BEIRUT, 16 October 2005 — The UN investigator probing the murder of Lebanon’s former premier has asked Damascus for permission to widen his inquiry into this week’s death of Syria’s interior minister, a key witness, a newspaper reported yesterday. The news came as Lebanon’s interior minister reportedly said authorities had taken measures similar to a “state of emergency” ahead of the publication of the UN report into the Feb. 14 assassination of Rafik Hariri.
Quoting Lebanese security sources, the As-Safir daily said German prosecutor Detlev Mehlis had “officially asked Syria to authorize him to inquire into this suicide and to carry out an autopsy” on Gen. Ghazi Kanaan.
Syrian authorities said Kanaan shot himself in the mouth with his personal revolver at his Damascus office. But some Lebanese papers, including one belonging to the Hariri family, have questioned Syria’s official version. Skeptics say Kanaan may have been murdered to keep him from revealing what he may have known about the case.
Last month, the Mehlis commission interviewed Kanaan, along with a number of other Syrian officials. Mehlis is due to submit his report to UN Secretary-General Kofi Annan and Lebanese officials on Oct. 21. Kanaan headed Syrian military intelligence in Lebanon for 20 years and was Syria’s virtual viceroy there. He was found dead in his Damascus office on Wednesday.
The murder of Hariri in a massive Beirut bomb blast, that also killed 20 others, has been widely blamed on Lebanon’s neighbor and longtime powerbroker, Syria. Damascus has roundly denied the allegations.
In reaction to the domestic and international outcry that followed the murder, Syria withdrew its troops from Lebanon in April, and said that it had also pulled out all of its security agents.

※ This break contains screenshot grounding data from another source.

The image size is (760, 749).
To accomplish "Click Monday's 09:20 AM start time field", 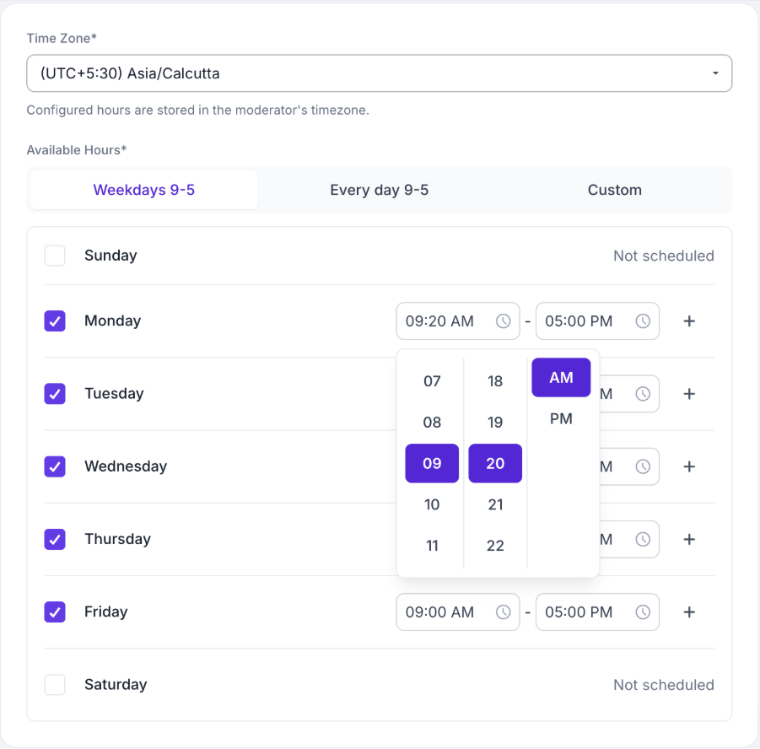I will [457, 321].
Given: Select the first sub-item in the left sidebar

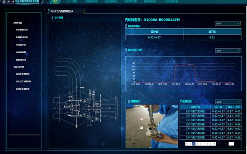Looking at the screenshot, I should click(x=22, y=30).
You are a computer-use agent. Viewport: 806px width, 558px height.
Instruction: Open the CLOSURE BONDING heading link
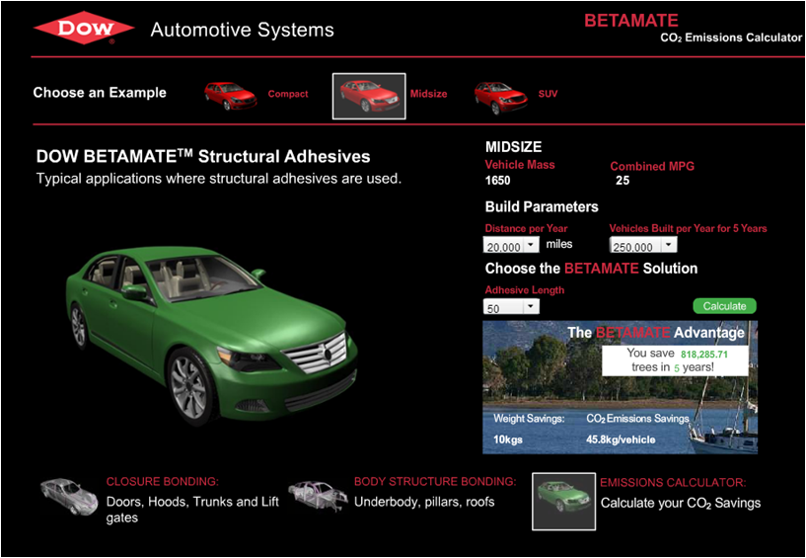coord(162,483)
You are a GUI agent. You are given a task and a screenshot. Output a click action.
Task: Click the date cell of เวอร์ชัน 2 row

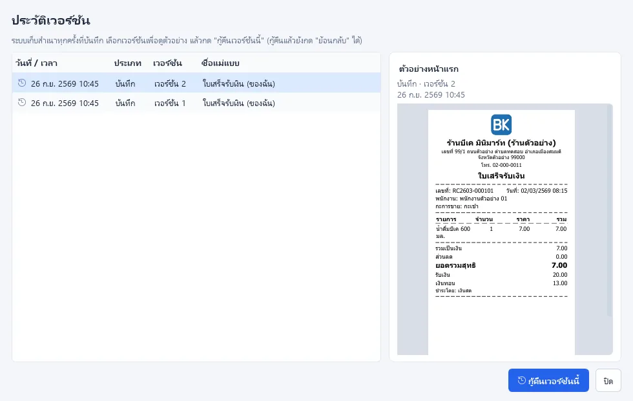[65, 83]
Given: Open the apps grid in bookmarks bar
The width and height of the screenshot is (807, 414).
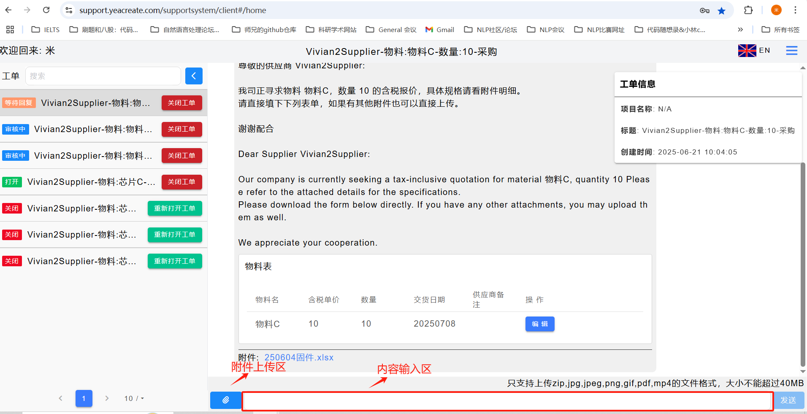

In a separate development, an official said yesterday that Lebanese Prime Minister Fuad Siniora would travel to Paris tomorrow for talks with French and UN officials on the future status of homegrown and Palestinian militias in his country. Siniora will also meet Palestinian leader Mahmoud Abbas, who will be in the French capital as part of a wider European tour.
Meanwhile, according to the London-based Times newspaper yesterday, the US government has offered to help end the international isolation of Syria in exchange for Syrian acceptance of a list of “concessions.” The report, citing senior officials from the United States and the Arab world, said the US terms include Syria’s full cooperation with the UN inquiry into the assassination of Hariri. The other terms include ceasing any further interference in Lebanese politics, stopping all activities of Iraqi insurgents on Syrian territory and ceasing all support for Middle Eastern militant groups Hamas, Islamic Jihad and Hezbollah.